The Boyer-Moore algorithm stands as a cornerstone in string searching algorithms, renowned for its practical efficiency and innovative use of right-to-left comparison and shift heuristics. The Bad Character Rule and Good Suffix Rule, when combined, enable Boyer-Moore to often skip large portions of the text, leading to sublinear average-case performance. While the basic algorithm has a quadratic worst-case complexity, optimized versions like Apostolico-Giancarlo achieve linear time guarantees, making the Boyer-Moore family of algorithms highly valuable tools in diverse applications requiring fast and efficient string searching.

Further considerations include the impact of alphabet size and pattern characteristics on performance. Larger alphabets generally enhance the effectiveness of the Bad Character Rule. Patterns with less repetition tend to benefit more from the Good Suffix Rule. Understanding these factors helps in appreciating the nuances of Boyer-Moore’s performance in different contexts.

It’s important to note that while Boyer-Moore is highly efficient in most practical cases, its performance can degrade under specific conditions. If there are very frequent occurrences of the pattern in the text, the algorithm’s behavior can approach that of a naive algorithm, diminishing the advantage of its heuristics. However, for typical text processing and search tasks, where patterns are not excessively repetitive within the text, Boyer-Moore and its optimized variants remain among the fastest string searching algorithms available. The Bad Character Rule is relatively simple to implement and provides a tangible speedup in many scenarios. The Good Suffix Rule, although more complex to implement, significantly enhances the algorithm’s ability to handle mismatches and achieve larger shifts, especially in cases where the alphabet size is smaller or patterns have internal repetitions.

In summary, the Boyer-Moore algorithm provides a significant advancement over simpler string searching methods by incorporating right-to-left comparison and powerful shift heuristics. Its practical efficiency and the existence of linear-time variations like Apostolico-Giancarlo solidify its place as a fundamental algorithm in computer science, widely applicable in areas such as text editors, search engines, bioinformatics, and network security, where efficient string matching is crucial.

Further thinking: Consider how the choice of alphabet size and pattern characteristics affects the performance of the Boyer-Moore algorithm.

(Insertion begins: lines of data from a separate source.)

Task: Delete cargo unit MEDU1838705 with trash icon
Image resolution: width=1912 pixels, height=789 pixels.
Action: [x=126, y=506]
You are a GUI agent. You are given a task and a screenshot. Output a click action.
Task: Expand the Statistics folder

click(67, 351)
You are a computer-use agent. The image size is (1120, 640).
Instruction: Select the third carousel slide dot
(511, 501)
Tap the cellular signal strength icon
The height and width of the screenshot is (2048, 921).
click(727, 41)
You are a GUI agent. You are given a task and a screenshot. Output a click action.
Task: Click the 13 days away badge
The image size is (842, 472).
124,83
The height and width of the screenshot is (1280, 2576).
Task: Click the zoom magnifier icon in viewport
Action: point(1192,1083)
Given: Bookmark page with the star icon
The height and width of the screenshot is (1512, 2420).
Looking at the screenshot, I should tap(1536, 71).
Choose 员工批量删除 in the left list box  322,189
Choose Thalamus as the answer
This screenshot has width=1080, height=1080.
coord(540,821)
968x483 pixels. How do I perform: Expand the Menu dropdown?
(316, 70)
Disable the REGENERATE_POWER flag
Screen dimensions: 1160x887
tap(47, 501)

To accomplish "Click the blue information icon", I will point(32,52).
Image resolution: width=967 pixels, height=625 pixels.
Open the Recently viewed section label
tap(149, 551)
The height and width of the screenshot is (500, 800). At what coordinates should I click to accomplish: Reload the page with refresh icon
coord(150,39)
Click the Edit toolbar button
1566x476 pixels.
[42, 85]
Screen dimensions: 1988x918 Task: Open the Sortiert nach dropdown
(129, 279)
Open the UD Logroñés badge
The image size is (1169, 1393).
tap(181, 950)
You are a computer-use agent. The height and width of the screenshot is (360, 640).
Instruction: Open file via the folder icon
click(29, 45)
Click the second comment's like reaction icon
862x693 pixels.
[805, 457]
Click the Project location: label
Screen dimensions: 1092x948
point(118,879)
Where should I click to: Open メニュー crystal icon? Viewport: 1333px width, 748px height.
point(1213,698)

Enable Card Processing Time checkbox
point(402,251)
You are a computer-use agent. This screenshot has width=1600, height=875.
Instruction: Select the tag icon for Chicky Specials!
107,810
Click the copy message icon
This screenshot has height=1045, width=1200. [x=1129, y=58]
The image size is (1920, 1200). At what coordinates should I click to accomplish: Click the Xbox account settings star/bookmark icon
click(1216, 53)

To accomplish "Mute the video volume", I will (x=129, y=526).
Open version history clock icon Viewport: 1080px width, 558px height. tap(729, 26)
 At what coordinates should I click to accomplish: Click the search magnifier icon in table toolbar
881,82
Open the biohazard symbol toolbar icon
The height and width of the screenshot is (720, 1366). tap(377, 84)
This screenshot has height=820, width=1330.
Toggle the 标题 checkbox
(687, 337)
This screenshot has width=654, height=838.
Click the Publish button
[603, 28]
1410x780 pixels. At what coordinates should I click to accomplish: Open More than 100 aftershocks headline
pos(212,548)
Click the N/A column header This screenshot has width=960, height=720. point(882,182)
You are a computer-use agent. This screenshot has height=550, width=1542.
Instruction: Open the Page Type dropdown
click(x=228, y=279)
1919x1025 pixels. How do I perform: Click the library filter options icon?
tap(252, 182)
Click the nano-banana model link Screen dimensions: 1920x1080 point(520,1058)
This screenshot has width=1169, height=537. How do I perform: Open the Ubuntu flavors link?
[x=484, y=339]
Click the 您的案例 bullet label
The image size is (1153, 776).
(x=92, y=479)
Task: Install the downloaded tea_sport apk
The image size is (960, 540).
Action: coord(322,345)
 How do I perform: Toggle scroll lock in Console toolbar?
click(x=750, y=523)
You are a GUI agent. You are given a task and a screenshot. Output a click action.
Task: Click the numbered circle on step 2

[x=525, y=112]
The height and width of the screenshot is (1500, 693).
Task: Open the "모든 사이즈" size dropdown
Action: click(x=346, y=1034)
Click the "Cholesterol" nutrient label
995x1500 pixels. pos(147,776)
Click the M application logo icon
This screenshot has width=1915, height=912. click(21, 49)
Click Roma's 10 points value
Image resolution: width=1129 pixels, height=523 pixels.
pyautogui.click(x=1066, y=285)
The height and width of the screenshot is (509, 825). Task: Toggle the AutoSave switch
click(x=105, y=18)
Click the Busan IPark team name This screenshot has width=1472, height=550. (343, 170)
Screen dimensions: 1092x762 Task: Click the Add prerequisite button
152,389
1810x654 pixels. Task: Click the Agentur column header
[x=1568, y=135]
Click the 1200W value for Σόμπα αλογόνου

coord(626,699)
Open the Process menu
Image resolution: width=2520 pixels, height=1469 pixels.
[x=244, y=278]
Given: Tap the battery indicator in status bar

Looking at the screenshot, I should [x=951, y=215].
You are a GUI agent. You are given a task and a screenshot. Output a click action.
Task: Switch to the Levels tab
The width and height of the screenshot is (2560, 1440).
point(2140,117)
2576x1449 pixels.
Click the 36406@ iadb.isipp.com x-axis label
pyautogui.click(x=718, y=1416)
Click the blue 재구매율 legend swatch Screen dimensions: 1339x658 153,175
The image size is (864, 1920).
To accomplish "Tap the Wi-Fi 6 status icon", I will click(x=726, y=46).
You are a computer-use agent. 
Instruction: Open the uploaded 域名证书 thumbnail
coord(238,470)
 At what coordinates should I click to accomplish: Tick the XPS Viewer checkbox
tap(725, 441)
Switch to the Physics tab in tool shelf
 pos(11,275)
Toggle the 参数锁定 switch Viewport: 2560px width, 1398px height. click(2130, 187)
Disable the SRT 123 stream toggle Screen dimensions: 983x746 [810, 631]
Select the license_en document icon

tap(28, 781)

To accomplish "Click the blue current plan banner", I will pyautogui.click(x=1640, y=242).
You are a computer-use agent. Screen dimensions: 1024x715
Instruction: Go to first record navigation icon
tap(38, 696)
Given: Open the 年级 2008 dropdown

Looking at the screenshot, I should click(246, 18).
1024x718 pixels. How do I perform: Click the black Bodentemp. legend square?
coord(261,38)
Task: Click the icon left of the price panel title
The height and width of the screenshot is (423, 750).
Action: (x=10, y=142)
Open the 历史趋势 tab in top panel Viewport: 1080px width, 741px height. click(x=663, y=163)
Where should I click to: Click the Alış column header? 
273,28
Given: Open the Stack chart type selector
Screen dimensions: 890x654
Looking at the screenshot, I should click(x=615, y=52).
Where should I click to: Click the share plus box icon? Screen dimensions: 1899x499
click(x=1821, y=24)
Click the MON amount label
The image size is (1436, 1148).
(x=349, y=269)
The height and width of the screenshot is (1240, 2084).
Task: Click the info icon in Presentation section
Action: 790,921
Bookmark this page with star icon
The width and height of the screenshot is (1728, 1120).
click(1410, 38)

How would the algorithm perform with a very small alphabet versus a large alphabet? What types of patterns are best and worst-case scenarios for Boyer-Moore?

Exercises

  1. Consider the text \(T= \text{ABABABCBAB}\) and pattern \(P= \text{ABC}\). Manually trace the Boyer-Moore algorithm using only the Bad Character Rule to find occurrences of \(P\) in \(T\). Show the shifts and comparisons.

  2. Precompute the Bad Character Rule table for the pattern \(P= \text{banana}\) using the English alphabet.

  3. Explain in your own words the advantages of right-to-left comparison in the Boyer-Moore algorithm.

  4. Research and briefly describe the Apostolico-Giancarlo algorithm and how it achieves linear time complexity for string searching.

  5. Consider the pattern \(P= \text{ABAB}\) and text \(T= \text{ABABABAB}\). Analyze the performance of the Boyer-Moore algorithm (using both BCR and GSR conceptually) in this case. Are the shifts generally large or small?